The Corner

Law & the Courts

Louisiana Enacts Three New Pro-Life Laws

Anti-abortion marchers rally at the Supreme Court during the 46th annual March for Life in Washington, D.C., January 18, 2019. (Joshua Roberts/Reuters)

In Louisiana, Democratic governor John Bel Edwards has signed into law three pro-life pieces of legislation aimed at protecting unborn children. All three laws will take effect starting on August 1.

The first is a major success, a relatively new form of pro-life law: It requires doctors to inform women seeking a chemical abortion that there is a medical method that might enable her to reverse the procedure, should she wish to do so.

Despite media claims that “no verified scientific evidence” supports this policy, the best data available on the subject confirm that chemical abortions are reversible if treated prior to taking the second dose of the two-drug regimen.

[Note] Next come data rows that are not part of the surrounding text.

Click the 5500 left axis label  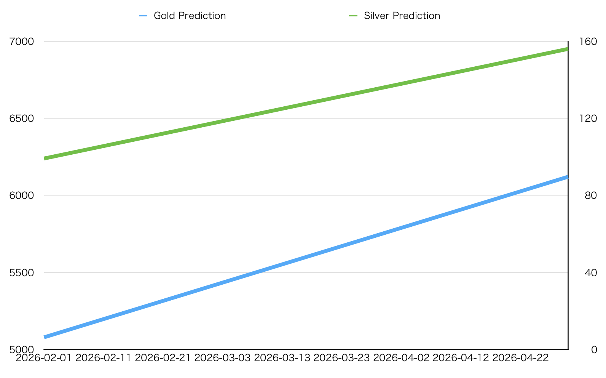[x=21, y=272]
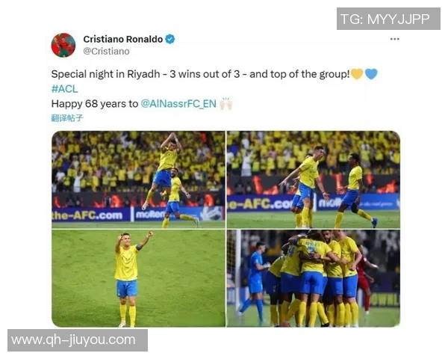Click the raised hands emoji
Screen dimensions: 448x359
pos(226,104)
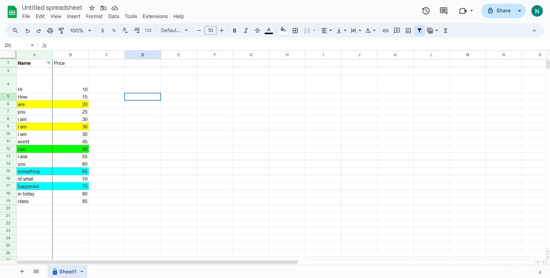
Task: Expand the font family dropdown
Action: coord(174,31)
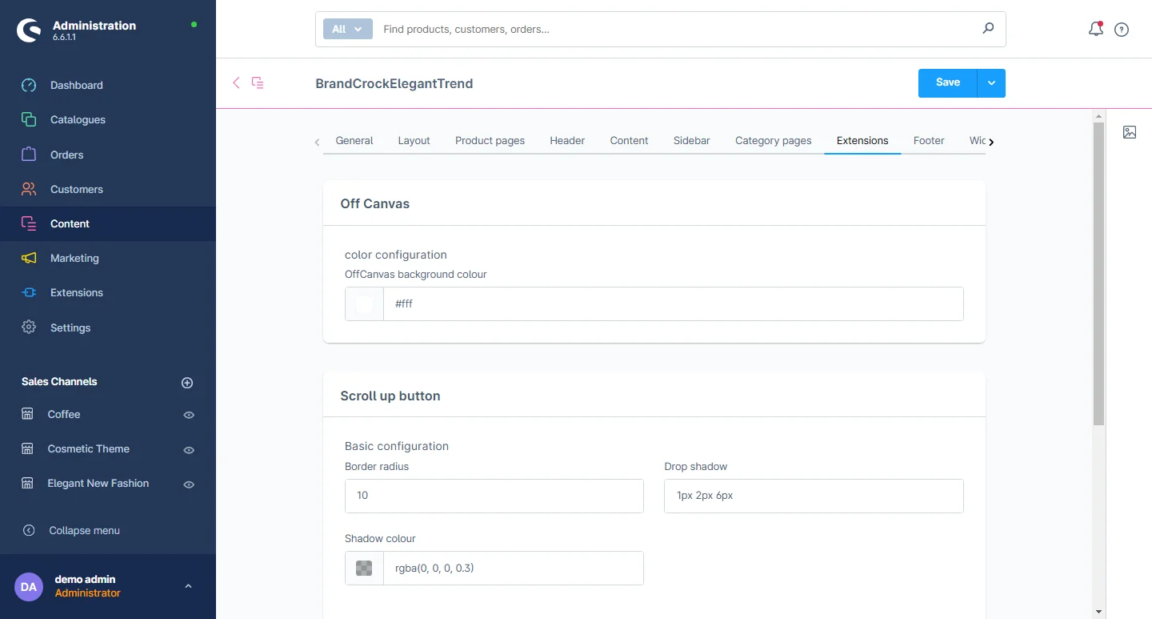
Task: Add a sales channel with plus icon
Action: tap(187, 383)
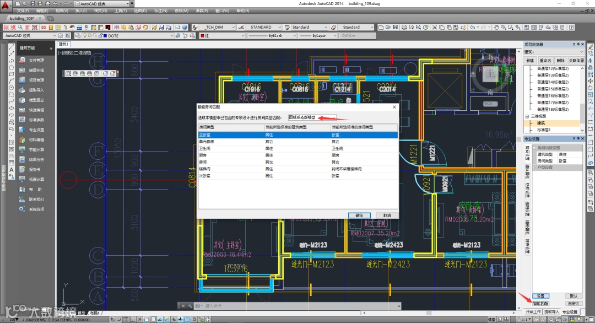
Task: Select the 节能计算 sidebar icon
Action: click(x=21, y=150)
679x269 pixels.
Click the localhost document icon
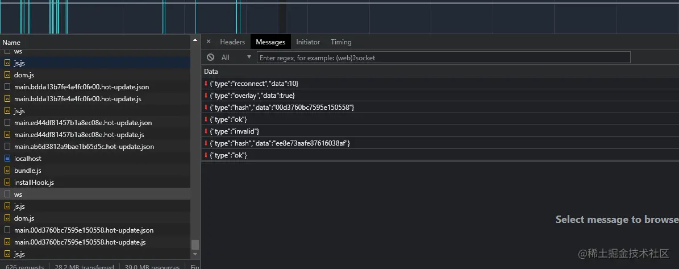pos(7,159)
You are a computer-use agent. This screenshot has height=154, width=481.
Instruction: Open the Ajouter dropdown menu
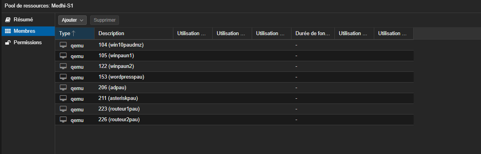[72, 20]
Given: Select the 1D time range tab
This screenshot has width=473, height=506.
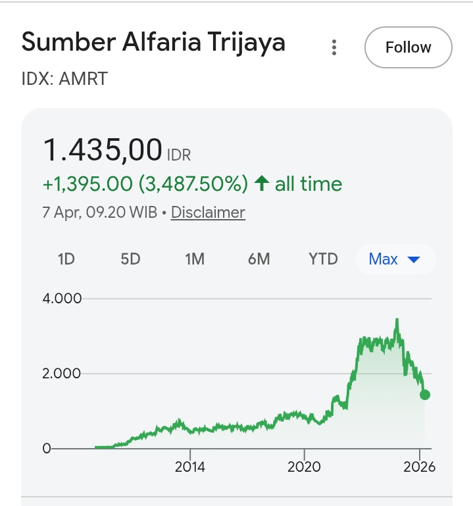Looking at the screenshot, I should (66, 259).
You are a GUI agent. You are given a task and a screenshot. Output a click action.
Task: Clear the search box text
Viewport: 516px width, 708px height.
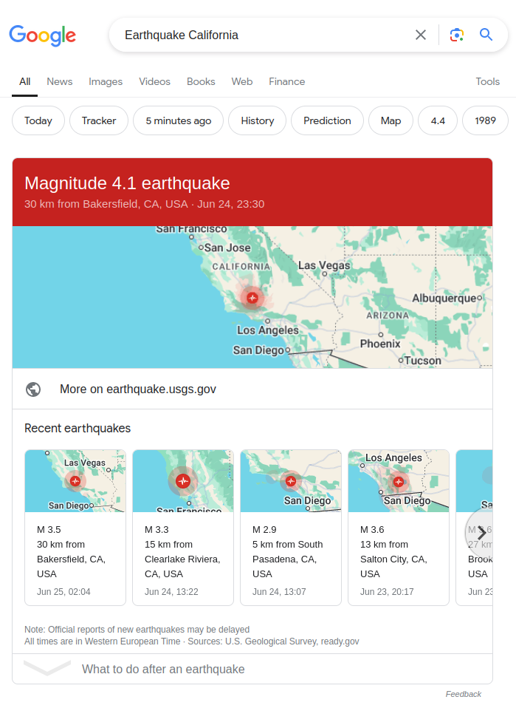coord(421,35)
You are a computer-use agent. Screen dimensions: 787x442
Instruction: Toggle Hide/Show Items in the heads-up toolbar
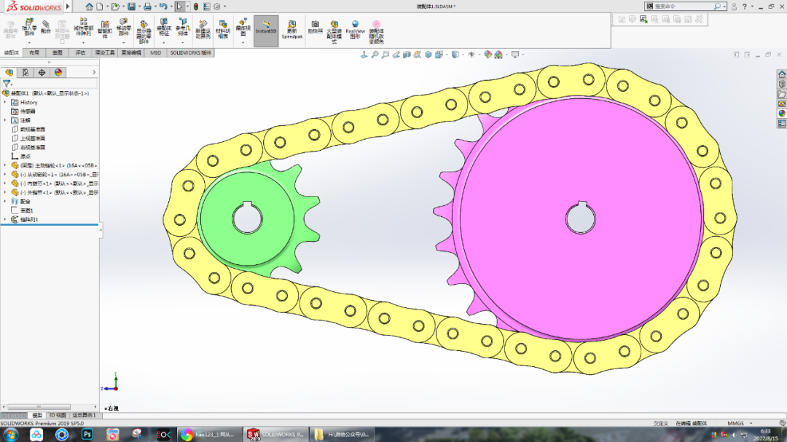tap(473, 54)
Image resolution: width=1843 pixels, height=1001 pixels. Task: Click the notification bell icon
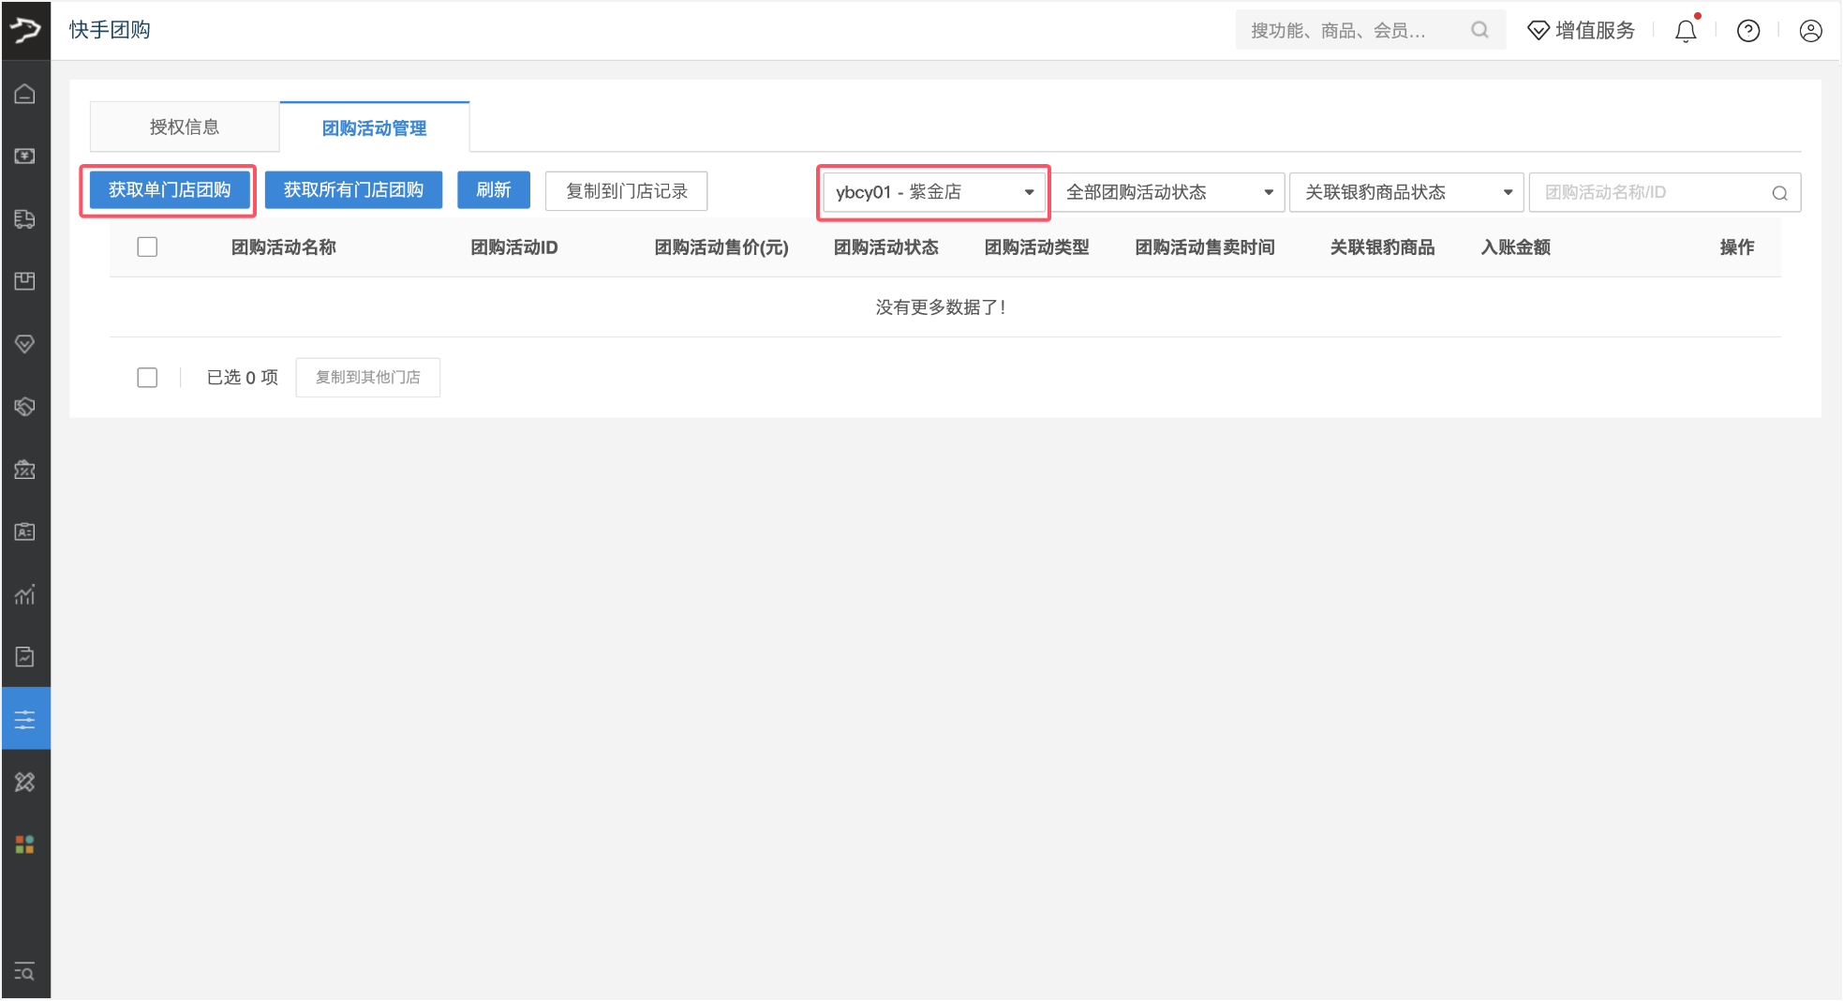tap(1686, 31)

Here’s more from a longer piece I wrote on the science of abortion-pill reversal a few months back:

In the largest case series studying the effects of abortion-pill reversal, women who received treatment and successfully reversed an attempted abortion had no increased risk of complications or birth defects. Close to 70 percent of the 754 women studied were able to undo the effects of Mifeprex and carry healthy babies to term.

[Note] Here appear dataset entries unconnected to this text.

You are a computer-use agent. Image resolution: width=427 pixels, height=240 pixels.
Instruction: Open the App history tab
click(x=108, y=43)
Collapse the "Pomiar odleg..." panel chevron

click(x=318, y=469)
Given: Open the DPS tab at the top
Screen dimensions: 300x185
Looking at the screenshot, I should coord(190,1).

That’s the basis for informed-consent laws requiring doctors to tell women about abortion-pill reversal. There’s every reason to believe the method works, at least in some significant number of cases, and it’s an invaluable piece of information for a woman who begins a chemical abortion only to change her mind. It’s telling that supporters of legal abortion so vociferously oppose offering women that option.

The second new law in Louisiana modifies existing rules about how minors can bypass the state if their parents don’t consent to their abortion procedure. Currently, minors are permitted to seek permission from a judge either in their own jurisdiction or in the area where the abortion would be performed; under the new law, they could seek approval only from a local judge or one in an adjoining county.

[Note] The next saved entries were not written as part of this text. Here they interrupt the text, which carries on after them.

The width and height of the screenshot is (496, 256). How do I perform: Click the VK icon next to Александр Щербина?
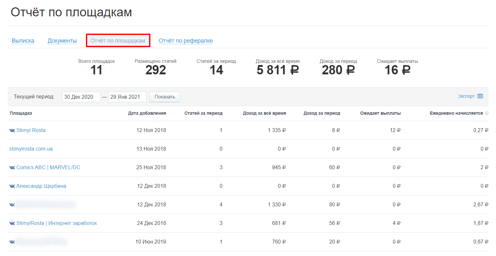pos(12,186)
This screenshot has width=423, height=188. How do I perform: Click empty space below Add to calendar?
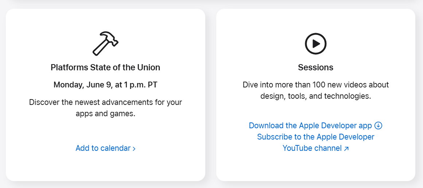click(105, 167)
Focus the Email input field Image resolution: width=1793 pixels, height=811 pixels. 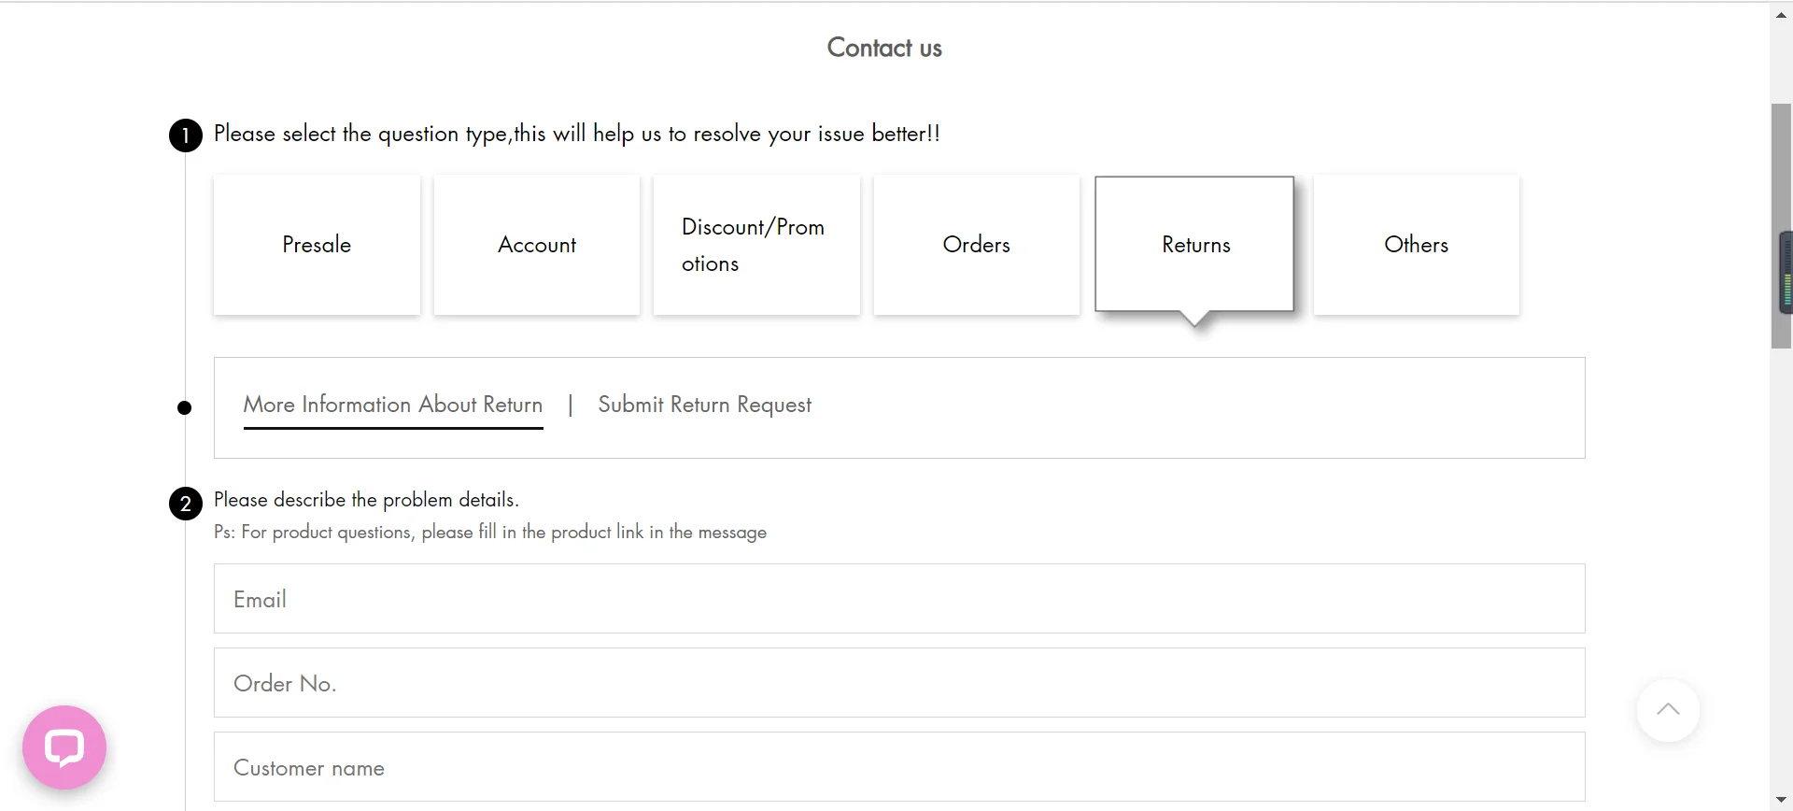pyautogui.click(x=898, y=599)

The final policy enacted by Edwards is a law to collect more extensive information about the abortions that are performed in the state, though the information will not be available publicly.

Among other data, the law requires the state Department of Health to inform the attorney general and the Department of Children and Family Services each quarter of any abortions performed on girls under the age of 13.

The policy also requires hospitals to submit reports to the Department of Health on patients who obtain treatment for complications following an abortion procedure. Those reports will not include the name or address of the patients involved in each case.

This last law is especially interesting in light of last summer Supreme Court case June Medical v. Russo, in which the majority struck down a Louisiana law that required abortionists to maintain admitting privileges at a local hospital so that women could more easily obtain follow-up care in abortion-related emergencies. Though the enforcement of this new policy won’t require abortionists to adhere to safety standards, it should enable the state to see if there is a pattern of women requiring care after visiting particular abortion clinics.